CHARLESTOWN, Nevis - AS the Federation joined the rest of the world in recognising Saturday (Nov. 14) as World Diabetes Day, Junior Minister of Health in the Nevis Island Administration, Hazel Brandy-Williams had acknowledged the role nurses play in providing care for persons with the ailment.
In her address to recognise diabetes prevention, the Minister reminded that nurses are at the forefront of healthcare and play a pivotal role in monitoring and protecting the population’s health.
The Minister also explained that with chronic diseases such as diabetes requiring long-term care and management to attain proper control and prevent complications, nurses are the ones who provide assistance to help individuals and their families to “navigate through the battery of test and medical care required”.
“As a Government, we have committed to invest in the local nursing body to make certain that they acquire the necessary skills through ongoing training and capacity building. This, we hope, will improve their ability to provide support and to guide persons living with diabetes and those at risk of developing the disease,” Minister Brandy-Williams explained.

--------------------

TASKS FOR THIS EXERCISE:
A) Edit the World Diabetes Day text from "In her address" to "the population’s health.", replacing "pivotal" with "vital".
B) For each statement, say whether it agrees with the World Diabetes Day text, and quote the words that decide it: (i) Hazel Brandy-Williams is Junior Minister of Health in the Nevis Island Administration. (ii) World Diabetes Day fell on a Sunday. (iii) The Government committed to invest in the local nursing body.
The lines play no part in this work.

SOURCE DATA:

--------------------

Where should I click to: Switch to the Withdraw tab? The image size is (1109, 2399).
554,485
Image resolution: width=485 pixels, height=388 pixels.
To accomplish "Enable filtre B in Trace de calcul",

--------------------

EXPECTED RESPONSES:
A)
In her address to recognise diabetes prevention, the Minister reminded that nurses are at the forefront of healthcare and play a vital role in monitoring and protecting the population’s health.

B)
(i) Yes: "Junior Minister of Health in the Nevis Island Administration, Hazel Brandy-Williams"
(ii) No: "Saturday (Nov. 14) as World Diabetes Day"
(iii) Yes: "we have committed to invest in the local nursing body"